Data for the task:

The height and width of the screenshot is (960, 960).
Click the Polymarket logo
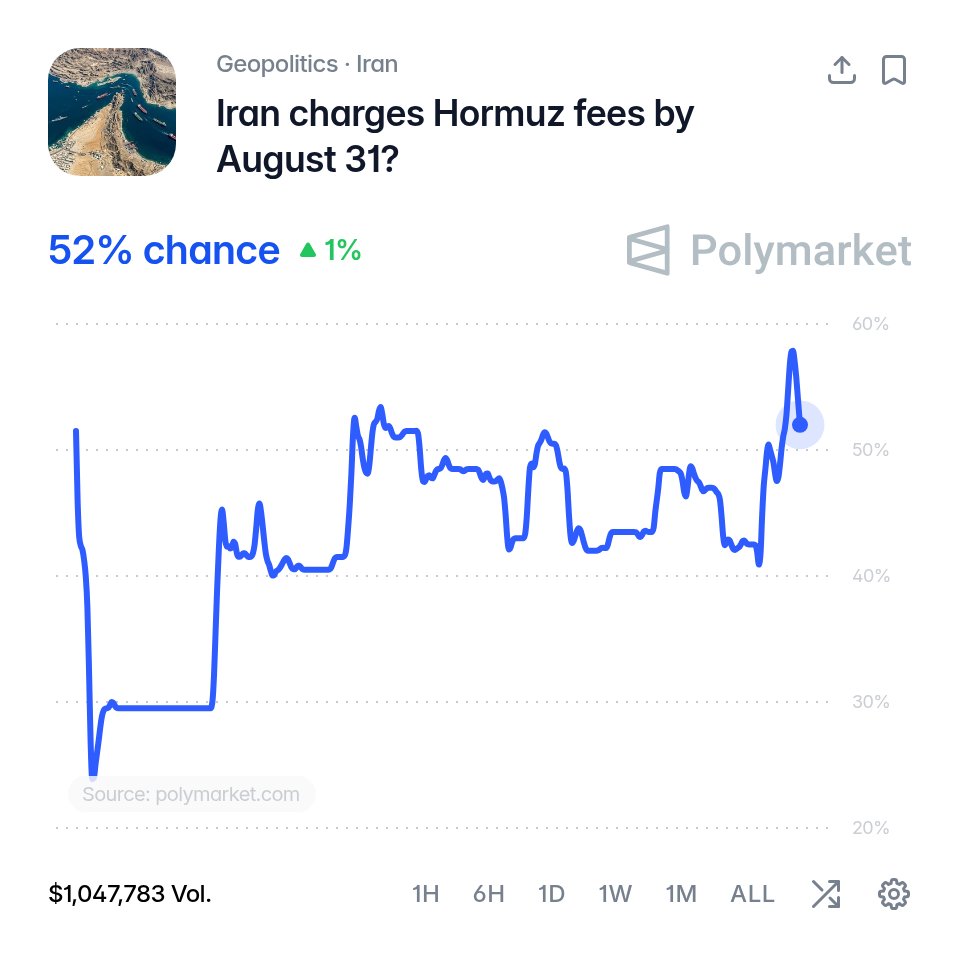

--

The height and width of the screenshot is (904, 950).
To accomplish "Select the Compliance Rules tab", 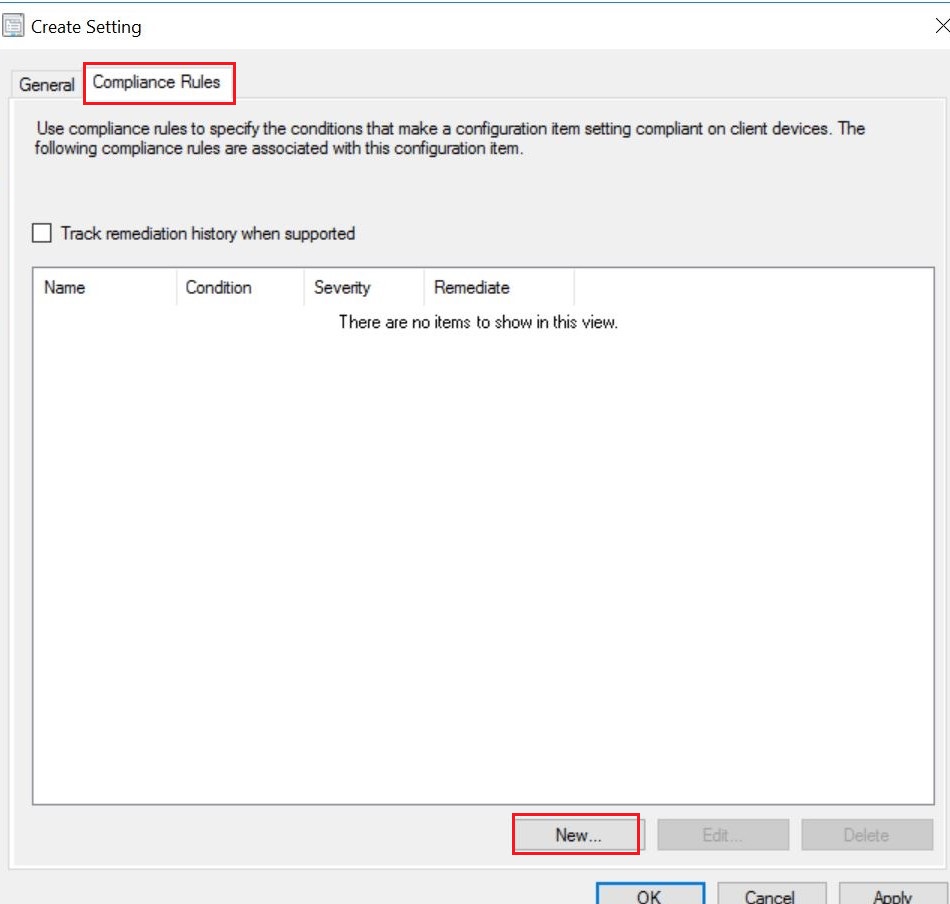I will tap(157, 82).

* * *

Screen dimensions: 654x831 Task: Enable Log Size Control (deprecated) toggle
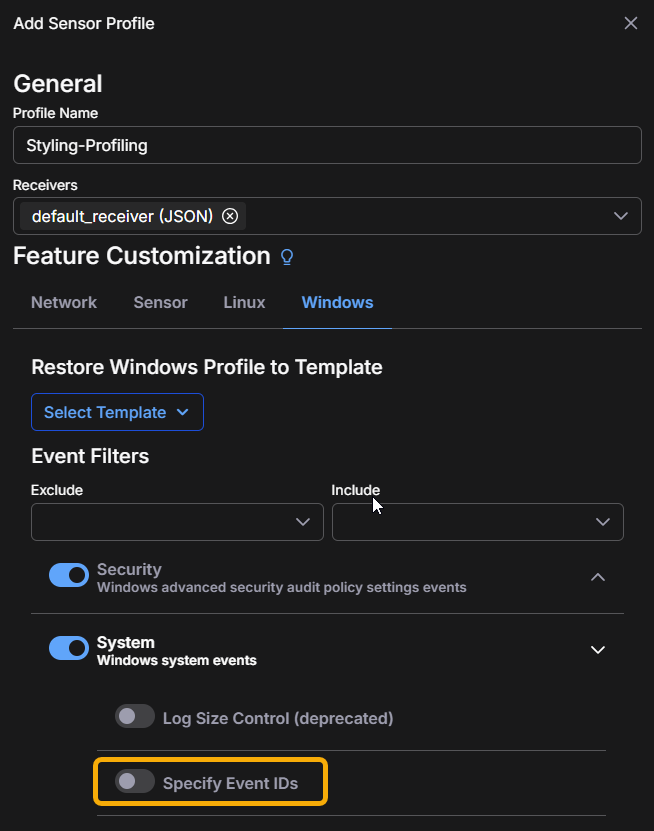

Exercise description:
Return a word-for-word copy of the lines above from the one holding "The height and width of the screenshot is (960, 960)." through the one holding "Click the Polymarket logo", with both of them included and nothing besides.

Task output:
The height and width of the screenshot is (960, 960).
Click the Polymarket logo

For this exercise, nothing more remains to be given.